Instead of taking a full step (moving his heel about 20 inches) he took half
steps (moving his heel about 10 inches each time). [7]
In
addition, when the Mekilta teaches that the priest walked heel next to (בצד)
toe,  it doesn’t mean that he moved one
foot completely ahead of the other, with the back of the heel of one foot
touching or parallel to the top of the toe of the other foot. Rather the priest
took even smaller steps so that the length of the big toe of one foot was “next
to” or parallel to the heel and lower instep of his other foot. I experimented
and found for me, at each step my heel only moved forward  about 6 inches.  At this pace the legs are hardly parted.
This
is all to say that if you were present in the courtyard of the Israelites
(about 50 feet away from the priest walking up the ramp), you would see the
priest standing with his legs held together heel to heel 50% of the time
(assuming all steps took an equal length of time). Even when he was “walking”,
he moved his legs so slightly apart that he would appear to be standing still.
The long robe he wore that reached down to his ankles also helped to conceal
his movement. Picture the priest walking up the ramp as someone standing still
on a slowly moving sidewalk or some similar example. He looks almost
motionless, as he inches forward smoothly towards the top of the altar.  (I did a test on level ground.  Walking this way, it took me a little more
than three minutes to cover about 32 cubits).
It’s likely that both
amoraim in the Yerushalmi agree that we pray with feet held together parallel
to each other. They each  cite a
different pasuk, but they’re expressing the same idea.[8]
On the level of the aggadah,
there may be a different lesson from each teaching. We’re fortunate to have R.

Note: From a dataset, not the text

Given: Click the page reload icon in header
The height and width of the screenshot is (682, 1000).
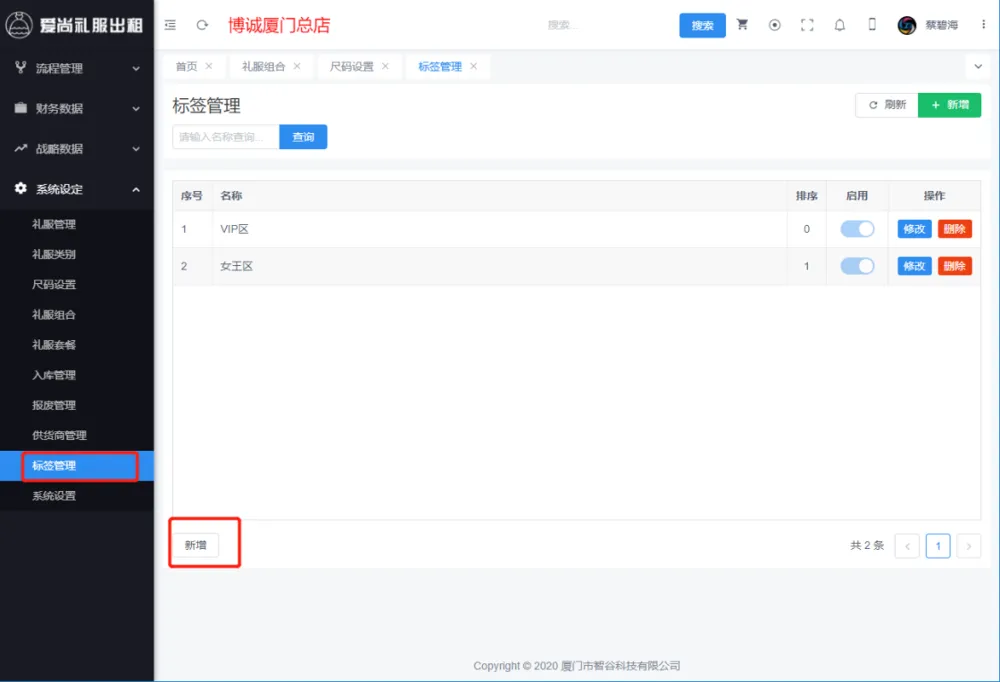Looking at the screenshot, I should [202, 25].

Kook’s aggadic interpretation on the meaning behind aligning one’s feet
together in prayer like the angels: [9] 
המתפלל צריך שיכוין רגליו, שנאמר ורגליהם רגל
ישרה. הרגלים משמשים פעולת ההליכה ופעולתהעמידה. לפעולת ההליכה עיקר שימושם הוא
במה שהם נפרדים, בפעולת העמידה עיקר שימושם הואבמה שהם מתאחדים. במהלך שלמות האדם
יש הליכה, להוסיף לקנות שכליות ומעלות מדותיות. וישעמידה, היינו שהדברים שקנה יהי’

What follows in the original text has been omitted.